More than a Right, it’s all about your own Authority and how you are free to exercise it. Or how some want to give theirs up. Or worse, how some want to obfuscate and punish it for political gain. That is not only unconstitutional, it is unconscionable when people are made to believe that guns and responding are wrong. Meanwhile, self-respect and carrying one’s own burdens -- beginning with the primary burden -- is most respectable, and this can be a powerful unifying force when it comes to how a community fights crime and wins prosperity.

People come together in fighting blight, in beautification, in other programs where politics are set aside and people discover what they have in common, more than what they don’t. Safe Streets would one such example. Judging by the numbers of concealed carry permits issued over the last year and the increasing acceptance of the Castle Doctrine of armed self-defense, people are re-discovering their own authority to act, not out of fear, not in anger, but in purpose. A gun in the home isn’t about killing, it’s about staying alive.

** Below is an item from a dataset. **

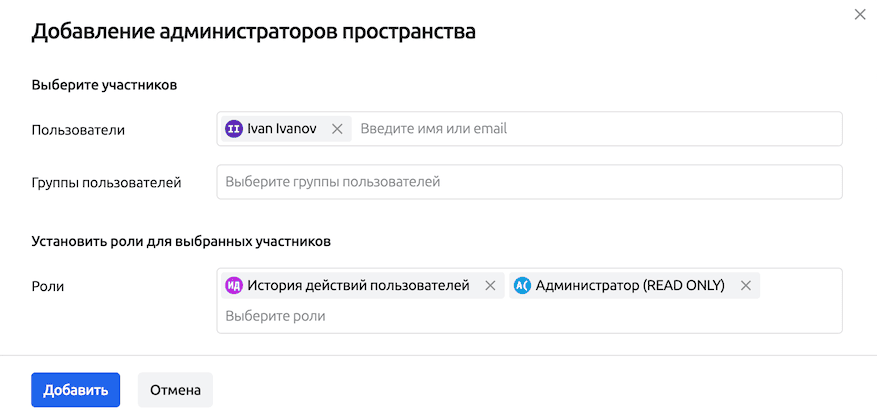Click the История действий пользователей chip text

Some of the concern of constituents is how so-called Change will effect our liberties. My slogan is that it doesn’t take courage to change America, it takes courage to keep it. It takes guts just to discover what America is all about (because it means burdens). Carrying our own burdens such that others may not lift them and our freedoms along with them is what the lethal force backing our authority is all about.

As we overtake the Nanny State and move into a deeper state of Dependency on officials (change), the issue becomes of greater and greater concern when candidates are silent on just how they will handle Crime when forty-eight states already have a powerful model. (Concealed Carry of handguns based on official recognition of citizen authority as supreme. Forty-eight states don't quarrel with it.)

Finally, think of this in what we expect from our Candidates for President: at the core of American Liberty is the idea that officials who like to lift our burdens (change) usually make a mess of it, and we all groan and bear it. Crime is an exquisite example, especially in the major cities who ban guns within their right-to-carry states. (They hide the ball of Citizen Authority.) This is because officials struggle for the wrong goals and try to take the place of the head of household in promises of helpfulness and assurances of compassion, but no matter what you propose, it can’t be done. In the final analysis, policy has by then excluded head of household from the process and Nanny State then becomes Dependency State more with every passing policy. So much for Change.

In 2008, America will decide whether she wishes to be more a nation who carries her own primary burdens in all things, or wishes to be a majority to be carried by others in more and more things. The Candidate who enunciates this in the campaign will clarify what millions are waiting to hear: more Nanny State, or back to self-rule with all of its burdens? With the right position coming from a Candidate, so much costly violence may diminish so that officials – and all of us – may get on better then with the People’s business of prosperity on so many levels.